### Quoted passage:
Global Recovery May Be Job Poor on Tech Shifts, McKibbin Says
(Bloomberg) -- The international recovery could be job-poor due to technological structural shifts stemming from the Covid crisis, says Warwick McKibbin, a professor of economics at the Australian National University.
“There are going to be many industries that will need to be restructuring,” he said. “There’ll be some industries that may cease to exist, especially if we never get an effective vaccine.”
Unemployment has surged across the globe as nations shuttered large parts of their economies. McKibbin, who calculated the cost of the 2003 SARS outbreak at $40 billion and produced macroeconomic scenarios on the current pandemic, estimates the world economy has slumped between 10-20%.
“There is no G-20 response at this point,” said McKibbin, who was previously a Reserve Bank of Australia board member. “The global coordination has to be front and center at this point because there are some countries that are going to go through deep economic crises as a result of coming out of the other end of Covid,” he said.
The technological structural shifts, McKibbin said might finally resolve the puzzle -- that has also plagued RBA Governor Philip Lowe -- of why new technologies hadn’t yet led to higher productivity.

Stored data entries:

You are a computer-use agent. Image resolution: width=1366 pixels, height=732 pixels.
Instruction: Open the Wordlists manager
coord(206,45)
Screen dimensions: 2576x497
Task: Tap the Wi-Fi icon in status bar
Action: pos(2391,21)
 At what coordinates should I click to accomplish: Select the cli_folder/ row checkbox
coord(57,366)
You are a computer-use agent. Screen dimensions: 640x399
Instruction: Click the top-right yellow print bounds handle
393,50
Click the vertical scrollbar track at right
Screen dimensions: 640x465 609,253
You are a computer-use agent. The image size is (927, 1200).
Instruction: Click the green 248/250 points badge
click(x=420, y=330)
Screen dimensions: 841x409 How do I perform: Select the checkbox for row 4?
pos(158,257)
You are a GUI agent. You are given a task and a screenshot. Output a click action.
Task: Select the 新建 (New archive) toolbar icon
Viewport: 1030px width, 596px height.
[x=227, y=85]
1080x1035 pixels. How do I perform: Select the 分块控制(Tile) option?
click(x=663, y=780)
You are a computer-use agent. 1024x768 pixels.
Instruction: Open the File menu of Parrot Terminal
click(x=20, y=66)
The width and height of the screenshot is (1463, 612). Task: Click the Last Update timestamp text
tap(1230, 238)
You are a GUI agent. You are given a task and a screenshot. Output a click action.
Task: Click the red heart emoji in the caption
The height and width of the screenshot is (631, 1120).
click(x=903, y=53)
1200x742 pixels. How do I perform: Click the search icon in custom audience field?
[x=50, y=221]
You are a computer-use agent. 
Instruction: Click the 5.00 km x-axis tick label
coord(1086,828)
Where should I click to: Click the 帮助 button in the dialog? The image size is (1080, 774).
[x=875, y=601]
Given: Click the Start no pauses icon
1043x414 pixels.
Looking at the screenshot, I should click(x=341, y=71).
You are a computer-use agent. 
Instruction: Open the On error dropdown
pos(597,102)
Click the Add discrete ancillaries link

### Complete the following:
A: Echo the McKibbin article word for word, everything from "Unemployment has surged" down to "to higher productivity.".
B: According to the McKibbin article, what did McKibbin calculate the cost of the 2003 SARS outbreak to be?
None of these lines are needed for the work here.

### Answers to the problems:
A:
Unemployment has surged across the globe as nations shuttered large parts of their economies. McKibbin, who calculated the cost of the 2003 SARS outbreak at $40 billion and produced macroeconomic scenarios on the current pandemic, estimates the world economy has slumped between 10-20%.
“There is no G-20 response at this point,” said McKibbin, who was previously a Reserve Bank of Australia board member. “The global coordination has to be front and center at this point because there are some countries that are going to go through deep economic crises as a result of coming out of the other end of Covid,” he said.
The technological structural shifts, McKibbin said might finally resolve the puzzle -- that has also plagued RBA Governor Philip Lowe -- of why new technologies hadn’t yet led to higher productivity.

B: $40 billion